Simplicity Audit: This architecture avoids microservices overhead and caching layers that are unnecessary for 100 QPS, focusing instead on data integrity and security.
Architecture Decision Rationale:
Why this architecture is the best for this problem?: Mortgage data is highly relational and requires ACID transactions for status updates.
Functional Requirement Satisfaction: Handles lead/application lifecycle via Postgres and document management via S3.
Non-functional Requirement Satisfaction: Uses S3 for durability, RDS Multi-AZ for availability, and SQS for resilient background processing.

High Level Architecture

Sub-system Deep Dive

Service

Topology & Scaling:
Stateless API nodes deployed across Multi-AZ (Availability Zones).
Scaling Signal: CPU and Request Latency (Target < 200ms).
Load Balancing: L7 (ALB) to handle path-based routing and session stickiness if needed.
API Schema Design:
POST /v1/applications: Create new mortgage file.
GET /v1/applications/{id}/docs/upload-url: Returns S3 Presigned URL (Idempotent).
PATCH /v1/applications/{id}/status: Transition application state (Requires RBAC check).
Protocols: REST/JSON over HTTPS.
Resilience & Reliability:
Circuit breakers on the Document Worker to prevent backlog overflow.
Exponential backoff for S3/DB connections.
Observability:
RED metrics (Rate, Error, Duration) via Prometheus.
Audit logs specifically for PII access (Structured logs sent to CloudWatch/ELK).
Security:
OAuth2 with JWT for session management.
RBAC: Agent, Manager, Client roles.

Messaging

Purpose & Decoupling: Offloads virus scanning and OCR (Optical Character Recognition) from the API.
Event / Topic Schema:
document-uploaded: Contains document_id and s3_key.
Throughput & Partitioning: Standard SQS queue; throughput is low, so partitioning is not required.
Failure Handling: Dead-letter queue (DLQ) for documents that fail scanning/processing.
Technical Selection: AWS SQS. Low operational overhead and high reliability.

Data Processing

Processing Model: Event-driven asynchronous processing.
Processing DAG: S3 Upload -> SQS Trigger -> Virus Scan -> OCR/Thumbnail -> Update DB Status.
Correctness Guarantees: At-least-once delivery (idempotent DB updates handle duplicates).
Technical Selection: Custom Go or Python worker nodes. Simple to implement and scale based on queue depth.
Wrap Up

Advanced Topics

Trade-offs: We chose Strong Consistency over high availability (CP in CAP) for application states. It is better for an agent to wait 5 seconds than to have a mortgage file in an inconsistent state.
Reliability & Failure Handling: Document processing is decoupled.
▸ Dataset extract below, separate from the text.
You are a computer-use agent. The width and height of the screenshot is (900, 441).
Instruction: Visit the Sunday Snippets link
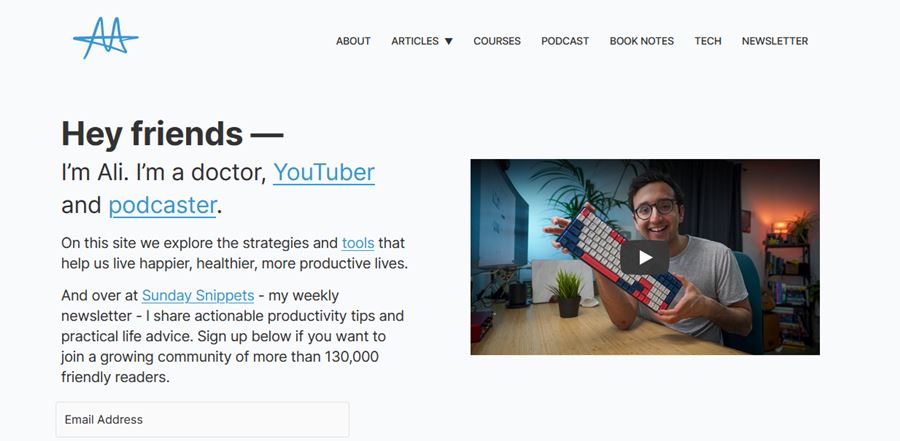198,296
If the Worker fails, the API remains functional, though document previews may be delayed.
Security & Privacy: All PII in the DB is encrypted using AWS KMS. The system utilizes "Least Privilege" IAM roles.
Optimization: To handle "Hot Spots" (e.g., an agent with 1000 leads), we use database indexing on agent_id.
Distinguishing Insights:
Document Versioning: S3 versioning is enabled to prevent accidental overwrites of legal docs.
Webhook Support: Future-proofing the design to allow lenders to push status updates back to the app via a secure webhook endpoint.